This function exists to help convert string settings, eg, from the command-line or a configuration, into usable writer_args.
Setting names may be fully-qualified names like “rdkit.sdf.kekulize”, partially qualified names like “rdkit.*.delimiter” or “openeye.smi.delimiter”, or unqualified names like “delimiter”. The qualifiers act as a namespace so the settings can be specified without needing to know the actual toolkit or format.
The function turns the format-appropriate qualified names into unqualified ones and converts the string values into usable Python objects. For example:
>>> from chemfp import rdkit_toolkit as T >>> fmt = T.get_format("smi") >>> fmt.get_writer_args_from_text_settings({"rdkit.*.kekuleSmiles": "true", "canonical": "false"}) {'kekuleSmiles': True, 'canonical': False}
- Parameters:
writer_settings (a dictionary with string keys and values) – the writer settings
- Returns:
a dictionary of unqualified argument names as keys and processed Python values as values
- property is_available¶
Return True if this version of the toolkit understands this format
For example, if your version of RDKit does not support InChI then this would return False for the “inchi” and “inchikey” formats.
- property is_input_format¶
Return True if this toolkit can read molecules in this format
- property is_output_format¶
Return True if this toolkit can write molecules in this format
- name¶
the format name, without any compression information
- property prefix¶
Return the prefix to turn an unqualified parameter into a fully qualified parameter
- Returns:
a string like “rdkit.smi” or “openbabel.sdf”
- property supports_io¶
Return True if this format support reading or writing records
This will return False for formats like “smistring” and “inchikeystring” because those are are not record-based formats.
Note: I don’t like this name. I may change it to
is_record_format
. Let me know if you have ideas, or if changing the name will be a problem.
- toolkit_name¶
the toolkit name; either “cdk”, “openeye”, “openbabel”, or “rdkit”
- class chemfp.base_toolkit.FormatMetadata(filename, record_format, args)¶
Bases:
object
Information about the reader or writer
- args¶
the final reader_args or writer_args, after all processing, and as used by the reader and writer
- filename¶
the source or destination filename, the string “<string>” for string-based I/O, or None if not known
- record_format¶
the normalized record format name. All SMILES formats are “smi” and this does not contain compression information
- class chemfp.base_toolkit.IdAndMoleculeReader(metadata, structure_reader, location)¶
Bases:
BaseMoleculeReader
Read structures from a file and iterate over the (id, toolkit molecule) pairs
Note: the toolkit implementation is free to reuse a molecule instead of returning a new one each time.

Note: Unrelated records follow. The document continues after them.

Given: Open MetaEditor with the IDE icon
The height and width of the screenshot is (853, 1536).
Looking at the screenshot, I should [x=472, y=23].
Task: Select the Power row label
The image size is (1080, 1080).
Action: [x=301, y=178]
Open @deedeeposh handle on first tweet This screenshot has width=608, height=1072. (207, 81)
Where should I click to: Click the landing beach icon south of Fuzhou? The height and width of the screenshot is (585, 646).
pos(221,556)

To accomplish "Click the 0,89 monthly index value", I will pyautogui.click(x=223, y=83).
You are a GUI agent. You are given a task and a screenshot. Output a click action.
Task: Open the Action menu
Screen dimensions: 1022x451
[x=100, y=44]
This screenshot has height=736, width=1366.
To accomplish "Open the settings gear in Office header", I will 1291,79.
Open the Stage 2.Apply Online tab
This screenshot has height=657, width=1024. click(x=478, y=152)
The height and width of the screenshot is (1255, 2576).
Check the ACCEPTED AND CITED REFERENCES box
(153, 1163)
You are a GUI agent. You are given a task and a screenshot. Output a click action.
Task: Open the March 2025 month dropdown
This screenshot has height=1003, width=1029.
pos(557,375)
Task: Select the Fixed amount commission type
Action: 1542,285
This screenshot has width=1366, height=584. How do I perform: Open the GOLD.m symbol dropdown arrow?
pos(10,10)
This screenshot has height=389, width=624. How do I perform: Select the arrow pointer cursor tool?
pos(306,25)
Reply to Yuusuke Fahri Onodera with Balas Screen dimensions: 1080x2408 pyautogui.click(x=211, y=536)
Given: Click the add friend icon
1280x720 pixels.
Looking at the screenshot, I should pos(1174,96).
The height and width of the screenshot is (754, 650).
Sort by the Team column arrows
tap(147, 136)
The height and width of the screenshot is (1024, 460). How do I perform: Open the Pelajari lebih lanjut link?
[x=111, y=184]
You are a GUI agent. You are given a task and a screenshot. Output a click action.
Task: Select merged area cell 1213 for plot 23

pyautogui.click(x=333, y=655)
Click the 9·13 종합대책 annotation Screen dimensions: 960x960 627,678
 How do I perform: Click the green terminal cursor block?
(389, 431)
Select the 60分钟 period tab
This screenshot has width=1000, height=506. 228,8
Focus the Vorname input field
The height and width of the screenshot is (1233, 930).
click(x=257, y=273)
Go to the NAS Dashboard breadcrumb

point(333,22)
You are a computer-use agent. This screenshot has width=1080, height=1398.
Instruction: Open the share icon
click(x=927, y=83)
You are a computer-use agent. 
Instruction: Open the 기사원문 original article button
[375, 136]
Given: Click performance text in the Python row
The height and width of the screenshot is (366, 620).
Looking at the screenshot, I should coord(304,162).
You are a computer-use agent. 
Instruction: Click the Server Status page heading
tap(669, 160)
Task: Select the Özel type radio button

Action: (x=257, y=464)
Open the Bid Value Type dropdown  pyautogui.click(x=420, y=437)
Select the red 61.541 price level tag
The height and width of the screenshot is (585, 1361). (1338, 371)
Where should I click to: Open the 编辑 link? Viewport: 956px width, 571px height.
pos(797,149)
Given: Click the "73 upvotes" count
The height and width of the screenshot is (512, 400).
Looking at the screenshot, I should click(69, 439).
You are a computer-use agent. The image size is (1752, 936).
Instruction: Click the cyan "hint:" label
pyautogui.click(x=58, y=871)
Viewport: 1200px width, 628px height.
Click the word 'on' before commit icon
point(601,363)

- class chemfp.base_toolkit.IdAndRecordReader(metadata, structure_reader, location)¶
Bases:
BaseMoleculeReader
Read records from file and iterate over the (id, record string) pairs
- class chemfp.base_toolkit.MoleculeReader(metadata, structure_reader, location)¶
Bases:
BaseMoleculeReader
Read structures from a file and iterate over the toolkit molecules
Note: the toolkit implementation is free to reuse a molecule instead of returning a new one each time.
- class chemfp.base_toolkit.MoleculeStringWriter(details, structure_writer, getvalue, location)¶
Bases:
BaseMoleculeWriter
A BaseMoleculeWriter which writes molecules to a string.
A writer is a context manager, and calls self.close() when the context exits.
- close()¶
Close the writer
If the reader wasn’t previously closed then close it. This will set the location properties to their final values, close any files that the writer may have opened, and set
self.closed
to False.self.getvalue()
will still work after the file is closed.
- getvalue()¶
Get the string containing all of the written record.
This function can also be called after the writer is closed.
- Returns:
a string
- class chemfp.base_toolkit.MoleculeWriter(metadata, structure_writer, location)¶
Bases:
BaseMoleculeWriter
A BaseMoleculeWriter which writes molecules to a file.
A writer is a context manager, and calls self.close() when the context exits.
- class chemfp.base_toolkit.RecordReader(metadata, structure_reader, location)¶
Bases:
BaseMoleculeReader
Read and iterate over records as strings